Dico che si potrebbe dal geometra considerare, ed esprimere una classe de' doveri umani come le ascisse, un altra classe come le ordinate di qualche curva. Allora il confine delle azioni umane verrebbe espresso da quella curva, che così designerebbe ne' suoi varj punti la quantità, e la grandezza maggiore, o minore delle virtù, e de' vizj. Ovvero si potrebbe talvolta considerare la progressione degli atti umani sotto la sembianza d'una curva circolare, che abbia per sua tangente la perfezione delle virtù.
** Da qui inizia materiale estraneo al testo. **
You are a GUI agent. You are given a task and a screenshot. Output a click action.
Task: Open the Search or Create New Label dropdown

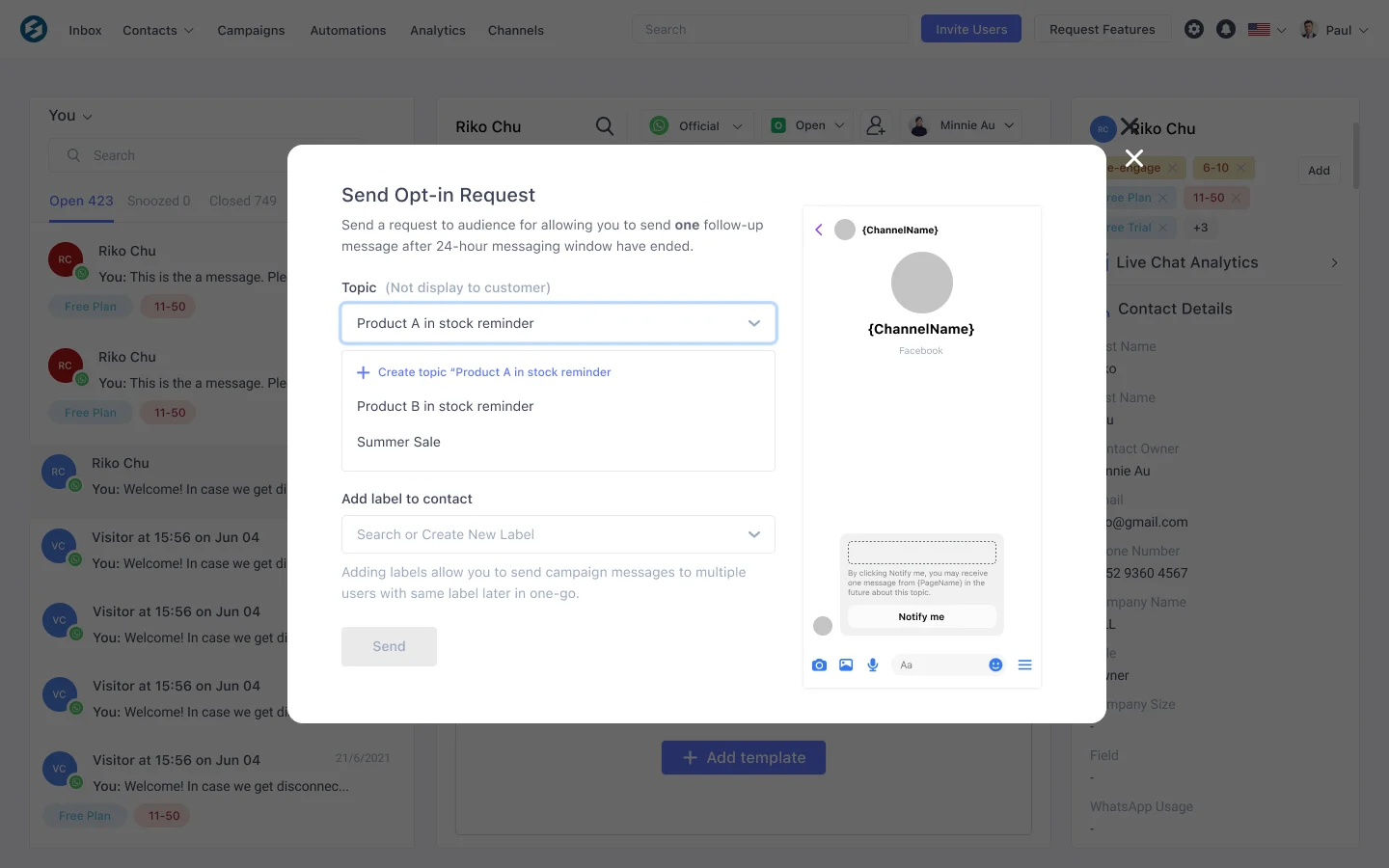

In un sol punto la curva giunge a toccarla, e volendola spinger più innanzi, se ne rivolge, e va a discostarsene tanto quanto vi si era accostata. Così con chiarezza geometrica s'intenderà quel, che in certa grossolana maniera han gli uomini detto, che la virtù stasse nel mezzo; il che non è sempre vero. Perciocchè i doveri interni dell'uomo verso il suo Creatore non solo non sono capaci d'eccesso, ma neppur si possono far giunger mai alla perfetta estensione; e questi non si potrebbero mai meglio esprimere, e figurare, che sotto l'imagine della iperbole, e del suo asintoto, al quale essa si accosta sempreppiù senza giungerne mai al contatto. Ma basti aver qui di corso indicati questi miei pensieri. Non è necessario al mio presente soggetto, che io ne spinga più innanzi l'astruso discorso.
(31) Quia bona, & æquo non conveniat aut lucrari aliquem cum damno alterius, aut damnum sentire per alterius lucrum. Dig. Tir. de Jure dot. 1.6.
(32) Se tutto manchi vi sarà sempre quello, che altri non abbiano avuto quel lucro, che uno ha fatto.